• WHAT TO DO:
Convert the material below into a numbered list, omitting all blank lines.

Start DATA TO USE

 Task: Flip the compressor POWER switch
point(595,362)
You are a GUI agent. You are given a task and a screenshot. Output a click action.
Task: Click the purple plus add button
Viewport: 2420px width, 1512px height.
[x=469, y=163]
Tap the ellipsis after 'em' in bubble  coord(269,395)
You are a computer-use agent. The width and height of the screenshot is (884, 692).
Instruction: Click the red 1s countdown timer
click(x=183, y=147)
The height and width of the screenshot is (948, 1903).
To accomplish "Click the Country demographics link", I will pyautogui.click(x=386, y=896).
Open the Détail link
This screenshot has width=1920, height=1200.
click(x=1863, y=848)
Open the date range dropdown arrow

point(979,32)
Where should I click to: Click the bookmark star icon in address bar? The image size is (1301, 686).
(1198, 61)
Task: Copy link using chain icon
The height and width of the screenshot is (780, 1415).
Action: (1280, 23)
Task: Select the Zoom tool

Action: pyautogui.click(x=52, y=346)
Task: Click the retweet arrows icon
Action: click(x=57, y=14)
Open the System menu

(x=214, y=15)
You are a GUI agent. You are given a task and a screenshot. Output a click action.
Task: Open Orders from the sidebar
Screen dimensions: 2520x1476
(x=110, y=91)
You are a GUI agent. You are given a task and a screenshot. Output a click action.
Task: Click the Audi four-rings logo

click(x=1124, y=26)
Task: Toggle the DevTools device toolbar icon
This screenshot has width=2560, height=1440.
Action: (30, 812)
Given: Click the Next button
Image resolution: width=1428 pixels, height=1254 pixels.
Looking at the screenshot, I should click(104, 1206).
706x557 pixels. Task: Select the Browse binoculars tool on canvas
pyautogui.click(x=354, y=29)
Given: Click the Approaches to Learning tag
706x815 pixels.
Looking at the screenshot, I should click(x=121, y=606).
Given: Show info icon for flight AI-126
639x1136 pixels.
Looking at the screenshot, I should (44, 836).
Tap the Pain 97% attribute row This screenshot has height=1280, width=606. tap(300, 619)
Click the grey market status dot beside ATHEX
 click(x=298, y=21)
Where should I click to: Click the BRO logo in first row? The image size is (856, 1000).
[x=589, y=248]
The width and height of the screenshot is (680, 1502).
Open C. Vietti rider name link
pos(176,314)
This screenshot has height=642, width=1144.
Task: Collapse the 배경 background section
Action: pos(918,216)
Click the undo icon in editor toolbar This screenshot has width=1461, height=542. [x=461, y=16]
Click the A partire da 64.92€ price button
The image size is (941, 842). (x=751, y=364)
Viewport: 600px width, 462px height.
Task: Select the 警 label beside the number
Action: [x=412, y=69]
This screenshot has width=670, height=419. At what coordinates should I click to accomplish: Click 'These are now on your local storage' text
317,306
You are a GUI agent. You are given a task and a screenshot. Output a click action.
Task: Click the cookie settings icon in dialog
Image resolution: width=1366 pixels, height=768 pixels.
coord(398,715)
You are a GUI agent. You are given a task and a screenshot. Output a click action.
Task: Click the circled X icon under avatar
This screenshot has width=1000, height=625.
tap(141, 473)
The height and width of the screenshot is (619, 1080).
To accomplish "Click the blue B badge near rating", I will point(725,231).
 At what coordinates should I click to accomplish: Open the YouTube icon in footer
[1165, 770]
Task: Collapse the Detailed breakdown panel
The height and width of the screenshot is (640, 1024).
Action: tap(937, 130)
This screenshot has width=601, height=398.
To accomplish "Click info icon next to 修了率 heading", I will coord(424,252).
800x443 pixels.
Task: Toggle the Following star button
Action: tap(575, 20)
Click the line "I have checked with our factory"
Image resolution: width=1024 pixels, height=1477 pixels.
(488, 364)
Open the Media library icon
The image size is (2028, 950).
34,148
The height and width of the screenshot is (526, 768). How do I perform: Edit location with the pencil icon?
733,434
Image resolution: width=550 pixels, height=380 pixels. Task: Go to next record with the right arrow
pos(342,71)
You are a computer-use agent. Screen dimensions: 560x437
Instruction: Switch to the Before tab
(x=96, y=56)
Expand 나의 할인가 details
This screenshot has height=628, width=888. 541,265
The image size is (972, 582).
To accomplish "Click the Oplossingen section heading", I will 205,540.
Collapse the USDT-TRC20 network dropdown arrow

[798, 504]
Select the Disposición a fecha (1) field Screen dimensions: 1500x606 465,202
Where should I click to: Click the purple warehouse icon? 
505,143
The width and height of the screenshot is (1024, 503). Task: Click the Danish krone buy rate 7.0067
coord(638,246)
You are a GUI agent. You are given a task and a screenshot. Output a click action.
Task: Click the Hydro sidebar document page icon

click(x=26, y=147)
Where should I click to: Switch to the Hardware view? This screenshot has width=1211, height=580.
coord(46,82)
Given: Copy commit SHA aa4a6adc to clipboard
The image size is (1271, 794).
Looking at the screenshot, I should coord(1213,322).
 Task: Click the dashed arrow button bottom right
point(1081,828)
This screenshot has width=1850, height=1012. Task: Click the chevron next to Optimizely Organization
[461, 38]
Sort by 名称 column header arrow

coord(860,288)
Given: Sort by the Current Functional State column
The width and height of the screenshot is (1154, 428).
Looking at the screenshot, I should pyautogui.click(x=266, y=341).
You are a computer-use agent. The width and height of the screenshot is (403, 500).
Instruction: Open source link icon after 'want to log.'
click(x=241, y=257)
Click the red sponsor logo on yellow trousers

End DATA TO USE

• REPLY TO THE EXERCISE:
1.  Task: Flip the compressor POWER switch
2. point(595,362)
3. You are a GUI agent. You are given a task and a screenshot. Output a click action.
4. Task: Click the purple plus add button
5. Viewport: 2420px width, 1512px height.
6. [x=469, y=163]
7. Tap the ellipsis after 'em' in bubble  coord(269,395)
8. You are a computer-use agent. The width and height of the screenshot is (884, 692).
9. Instruction: Click the red 1s countdown timer
10. click(x=183, y=147)
11. The height and width of the screenshot is (948, 1903).
12. To accomplish "Click the Country demographics link", I will pyautogui.click(x=386, y=896).
13. Open the Détail link
14. This screenshot has width=1920, height=1200.
15. click(x=1863, y=848)
16. Open the date range dropdown arrow
17. point(979,32)
18. Where should I click to: Click the bookmark star icon in address bar? The image size is (1301, 686).
19. (1198, 61)
20. Task: Copy link using chain icon
21. The height and width of the screenshot is (780, 1415).
22. Action: (1280, 23)
23. Task: Select the Zoom tool
24. Action: pyautogui.click(x=52, y=346)
25. Task: Click the retweet arrows icon
26. Action: click(x=57, y=14)
27. Open the System menu
28. (x=214, y=15)
29. You are a GUI agent. You are given a task and a screenshot. Output a click action.
30. Task: Open Orders from the sidebar
31. Screen dimensions: 2520x1476
32. (x=110, y=91)
33. You are a GUI agent. You are given a task and a screenshot. Output a click action.
34. Task: Click the Audi four-rings logo
35. click(x=1124, y=26)
36. Task: Toggle the DevTools device toolbar icon
37. This screenshot has width=2560, height=1440.
38. Action: (30, 812)
39. Given: Click the Next button
40. Image resolution: width=1428 pixels, height=1254 pixels.
41. Looking at the screenshot, I should click(104, 1206).
42. 706x557 pixels. Task: Select the Browse binoculars tool on canvas
43. pyautogui.click(x=354, y=29)
44. Given: Click the Approaches to Learning tag
45. 706x815 pixels.
46. Looking at the screenshot, I should click(x=121, y=606).
47. Given: Show info icon for flight AI-126
48. 639x1136 pixels.
49. Looking at the screenshot, I should (44, 836).
50. Tap the Pain 97% attribute row This screenshot has height=1280, width=606. tap(300, 619)
51. Click the grey market status dot beside ATHEX
52.  click(x=298, y=21)
53. Where should I click to: Click the BRO logo in first row? The image size is (856, 1000).
54. [x=589, y=248]
55. The width and height of the screenshot is (680, 1502).
56. Open C. Vietti rider name link
57. pos(176,314)
58. This screenshot has height=642, width=1144.
59. Task: Collapse the 배경 background section
60. Action: pos(918,216)
61. Click the undo icon in editor toolbar This screenshot has width=1461, height=542. [x=461, y=16]
62. Click the A partire da 64.92€ price button
63. The image size is (941, 842). (x=751, y=364)
64. Viewport: 600px width, 462px height.
65. Task: Select the 警 label beside the number
66. Action: [x=412, y=69]
67. This screenshot has width=670, height=419. At what coordinates should I click to accomplish: Click 'These are now on your local storage' text
68. 317,306
69. You are a GUI agent. You are given a task and a screenshot. Output a click action.
70. Task: Click the cookie settings icon in dialog
71. Image resolution: width=1366 pixels, height=768 pixels.
72. coord(398,715)
73. You are a GUI agent. You are given a task and a screenshot. Output a click action.
74. Task: Click the circled X icon under avatar
75. This screenshot has width=1000, height=625.
76. tap(141, 473)
77. The height and width of the screenshot is (619, 1080).
78. To accomplish "Click the blue B badge near rating", I will point(725,231).
79.  At what coordinates should I click to accomplish: Open the YouTube icon in footer
80. [1165, 770]
81. Task: Collapse the Detailed breakdown panel
82. The height and width of the screenshot is (640, 1024).
83. Action: tap(937, 130)
84. This screenshot has width=601, height=398.
85. To accomplish "Click info icon next to 修了率 heading", I will coord(424,252).
86. 800x443 pixels.
87. Task: Toggle the Following star button
88. Action: tap(575, 20)
89. Click the line "I have checked with our factory"
90. Image resolution: width=1024 pixels, height=1477 pixels.
91. (488, 364)
92. Open the Media library icon
93. The image size is (2028, 950).
94. 34,148
95. The height and width of the screenshot is (526, 768). How do I perform: Edit location with the pencil icon?
96. 733,434
97. Image resolution: width=550 pixels, height=380 pixels. Task: Go to next record with the right arrow
98. pos(342,71)
99. You are a computer-use agent. Screen dimensions: 560x437
100. Instruction: Switch to the Before tab
101. (x=96, y=56)
102. Expand 나의 할인가 details
103. This screenshot has height=628, width=888. 541,265
104. The image size is (972, 582).
105. To accomplish "Click the Oplossingen section heading", I will 205,540.
106. Collapse the USDT-TRC20 network dropdown arrow
107. [798, 504]
108. Select the Disposición a fecha (1) field Screen dimensions: 1500x606 465,202
109. Where should I click to: Click the purple warehouse icon? 
110. 505,143
111. The width and height of the screenshot is (1024, 503). Task: Click the Danish krone buy rate 7.0067
112. coord(638,246)
113. You are a GUI agent. You are given a task and a screenshot. Output a click action.
114. Task: Click the Hydro sidebar document page icon
115. click(x=26, y=147)
116. Where should I click to: Switch to the Hardware view? This screenshot has width=1211, height=580.
117. coord(46,82)
118. Given: Copy commit SHA aa4a6adc to clipboard
119. The image size is (1271, 794).
120. Looking at the screenshot, I should coord(1213,322).
121.  Task: Click the dashed arrow button bottom right
122. point(1081,828)
123. This screenshot has width=1850, height=1012. Task: Click the chevron next to Optimizely Organization
124. [461, 38]
125. Sort by 名称 column header arrow
126. coord(860,288)
127. Given: Sort by the Current Functional State column
128. The width and height of the screenshot is (1154, 428).
129. Looking at the screenshot, I should pyautogui.click(x=266, y=341).
130. You are a computer-use agent. The width and height of the screenshot is (403, 500).
131. Instruction: Open source link icon after 'want to log.'
132. click(x=241, y=257)
133. Click the red sponsor logo on yellow trousers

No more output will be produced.